At school, Michaelis became a bully. He jumped from group to group, terrorizing the quiet, anxious kids in his class. He read Greek and Norse myths and played Dungeons and Dragons in his free time, obsessed with the idea of becoming a warrior. “[I fancied] myself an unstoppable fighter who made his own rules,” Michaelis wrote in The Washington Post. He regularly drew battle scenes of Vikings smashing in each other’s skulls.

By the time he turned 16, Michaelis had started looking for other targets for his anger. He settled on a group he calls the “Peace Punks,” a group of activist punk-rockers who used punk music to advance a political agenda. When Coors made headlines for its unfair hiring practices, the Peace Punks vowed to boycott the beer company. “They really pissed me off. At the time, I didn’t think punk was about caring about anything. It was about smashing things.” Michaelis exclusively bought Coors beer for the rest of the year. He constantly wore a Coors hat.

At the end of his sophomore year, Michaelis dropped out of high school. Along with his friends and fans of the band, Michaelis would regularly get drunk and walk around Milwaukee, vandalizing stores owned by people they didn’t like. “Once in a while we’d attack black people,” he said. To recruit new members, Michaelis would walk into high schools and drop off stacks of fliers. The design was red, with a large swastika in the center and the words, “N*****s Beware” written across the top. Soon, their group started to attract national attention. That attention allowed Michaelis to meet with with other skinhead groups across the country.

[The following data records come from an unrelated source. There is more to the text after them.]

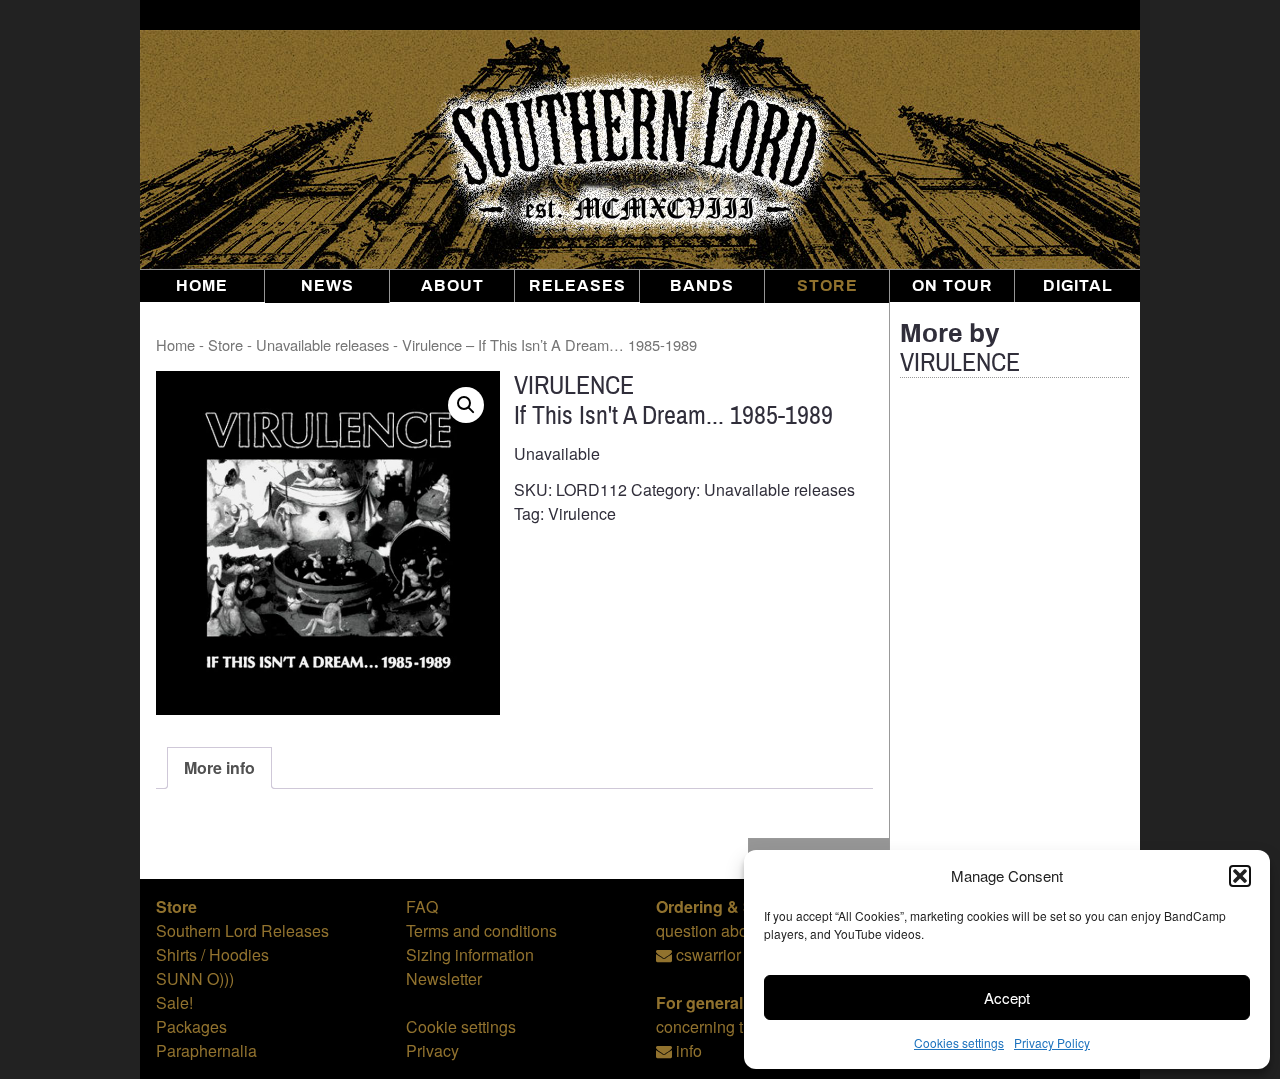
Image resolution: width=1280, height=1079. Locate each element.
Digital (1078, 286)
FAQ (422, 906)
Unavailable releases (322, 344)
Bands (702, 286)
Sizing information (470, 954)
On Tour (952, 286)
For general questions (739, 1002)
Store (827, 286)
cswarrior (708, 954)
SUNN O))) (195, 978)
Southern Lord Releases (242, 930)
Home (202, 286)
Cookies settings (959, 1042)
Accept (1007, 997)
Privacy (432, 1050)
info (689, 1050)
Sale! (174, 1002)
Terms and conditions (481, 930)
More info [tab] (219, 767)
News (327, 286)
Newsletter (444, 978)
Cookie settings (461, 1026)
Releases (577, 286)
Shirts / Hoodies (212, 954)
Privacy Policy (1052, 1042)
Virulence (582, 513)
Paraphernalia (206, 1050)
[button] (1240, 876)
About (452, 286)
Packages (191, 1026)
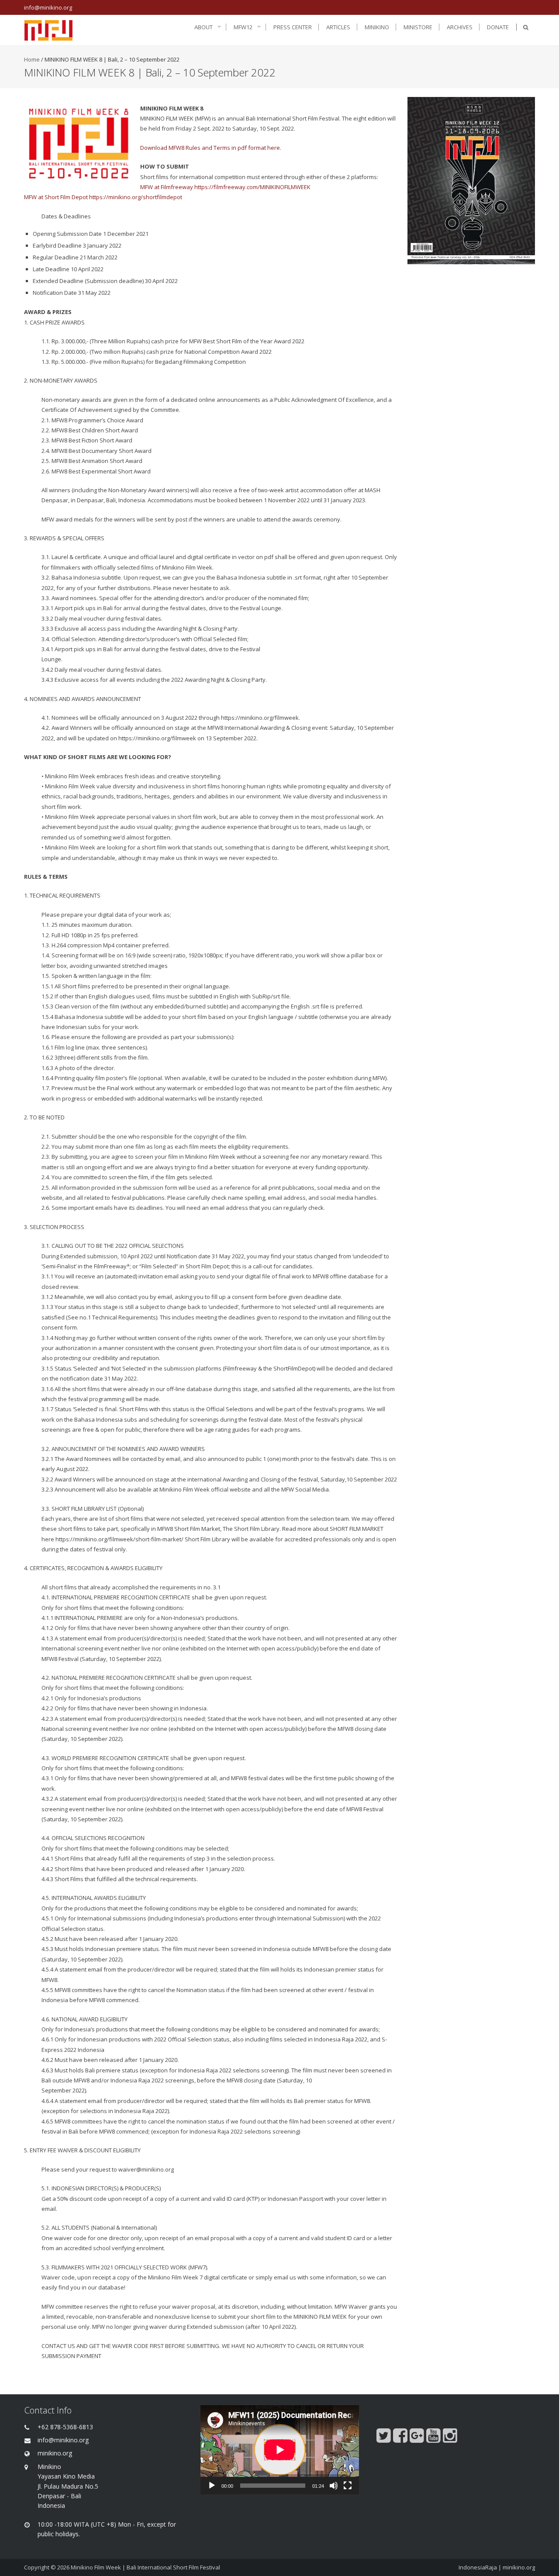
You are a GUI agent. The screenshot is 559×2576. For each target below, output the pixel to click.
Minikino (377, 27)
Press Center (292, 27)
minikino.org (519, 2567)
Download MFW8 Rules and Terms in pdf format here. (210, 148)
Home (32, 59)
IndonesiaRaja (478, 2567)
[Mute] (333, 2485)
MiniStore (418, 27)
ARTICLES (338, 27)
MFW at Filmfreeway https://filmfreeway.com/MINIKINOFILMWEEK (225, 187)
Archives (460, 27)
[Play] (211, 2485)
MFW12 (243, 27)
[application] (279, 2449)
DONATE (498, 27)
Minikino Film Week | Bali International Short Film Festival (145, 2567)
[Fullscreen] (347, 2485)
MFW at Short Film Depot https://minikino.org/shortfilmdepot (103, 197)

Michaelis’s skinhead band grew into The Northern Hammerskins, which eventually became part of Hammerskin Nation, one of the best-known skinhead organizations in the country. Michaelis was part of the white power movement for seven years. When he became a single father, he says he reached a turning point. One night, after coming home covered in someone else’s blood, he realized he needed to rethink his life. “I knew what I was doing was wrong all along, but I poured all of my energy into suppressing that knowledge,” he said in an interview with UpWorthy.

The so-called alt-right is a hate group, Michaelis says, talking about the Unite the Right protests in Charlottesville. And he wants no part of it.